La regeneración es invisible. El nacimiento nuevo es un evento espiritual que no se detecta con el ojo humano. Como en el trabajo del Espíritu Santo soberano, hay un elemento misterioso e imprevisible: “El viento sopla de donde quiere, y oyes su sonido; mas ni sabes de dónde viene, ni a dónde va; así es todo aquel que es nacido del Espíritu” (Juan 3:8).

Sólo Dios ve la naturaleza interna de otra persona; nosotros no tenemos ninguna ventana al corazón humano. Lo que podemos ver son acciones externas que pueden o no pueden indicar la morada del Espíritu Santo…

…[Cuando evangelizamos] muchas instrucciones dadas a inconversos no se encuentran en las Escrituras, y se basan en el deseo de ofrecer a una persona algo que puede “hacer” para completar la transacción de conversión. Pero ninguna acción externa, incluyendo una oración, puede traer una realidad interna o forzar la mano de Dios. Instrucciones a “aceptar a Jesús en tu corazón” u “orar para recibir Cristo” ponen la atención del buscador en sus propias acciones, como si por alguna actividad pudiera abrir una puerta y obligar al Señor a entrar….

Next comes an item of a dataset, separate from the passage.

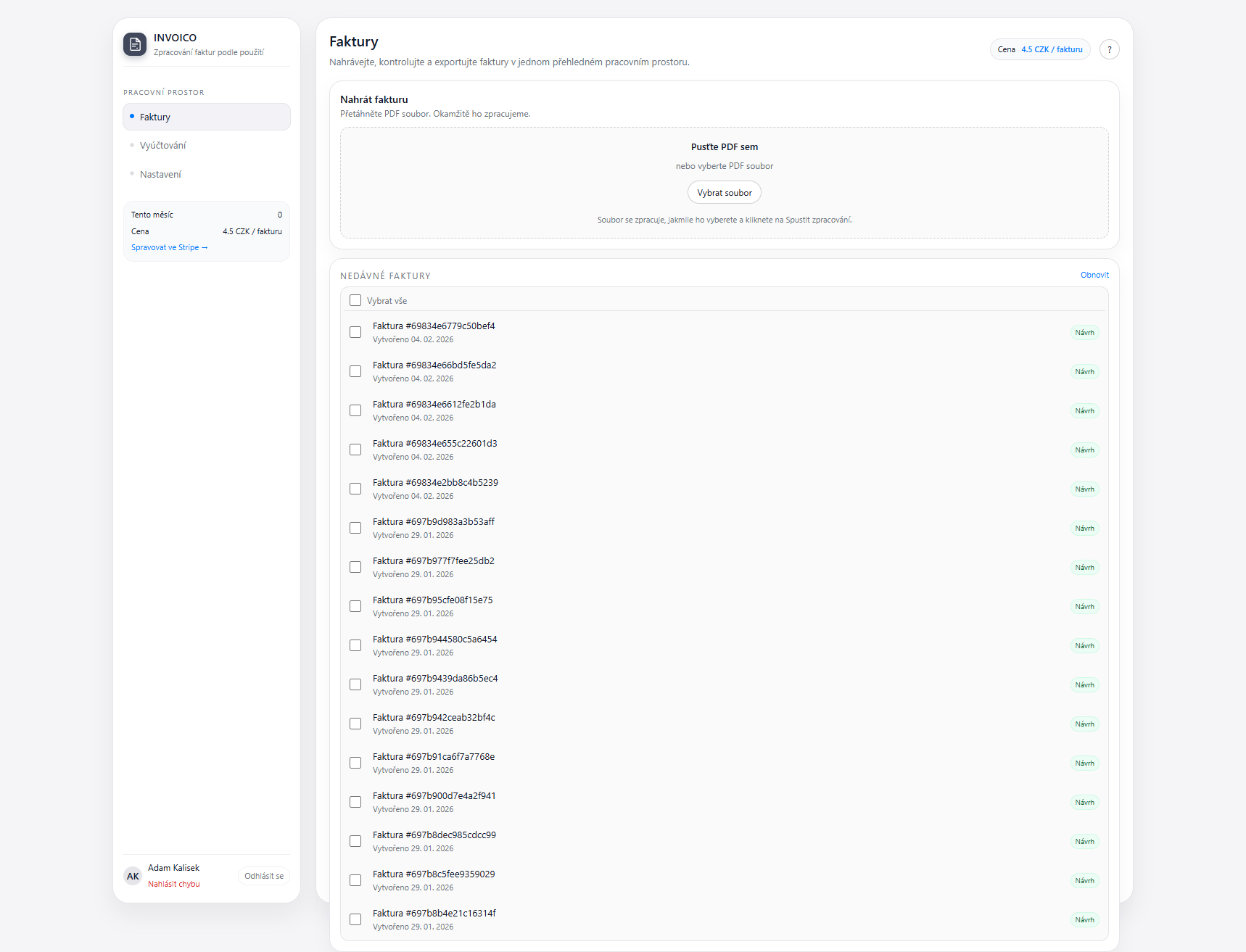This screenshot has height=952, width=1246.
Task: Open the help question mark button
Action: (1109, 49)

La persona misma debe buscar al Señor en lugar de realizar algún rito hecho por hombre….Nadie que viene a fe verdaderamente necesita un rito….Maneras no bíblicas de salvación pueden dejar a las personas engreídas aunque todavía perdidas, y futuros intentos a urgirlos que sigan a Cristo podrán ser más difíciles…

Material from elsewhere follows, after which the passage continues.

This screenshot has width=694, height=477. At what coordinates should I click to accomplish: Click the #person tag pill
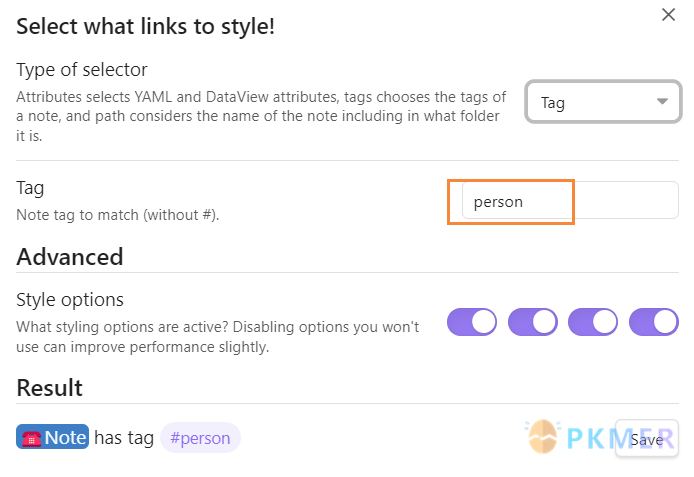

Un deseo ferviente a identificar a convertidos rápidamente, a menudo parte de un deseo de crear estadísticas, termina en mal interpretación y afirmaciones de conversión sin base (especialmente después de campañas de evangelismo masivo). Por lo menos, debemos cuidadosamente describir los resultados de nuestros esfuerzos, y encerrar el miedo de que nuestra incertidumbre es el resultado de un ministerio ineficaz….

…Nunca debemos sentir la presión a “cerrar el negocio,” la cual muchas veces interrumpe el proceso espiritual en lugar de completarlo.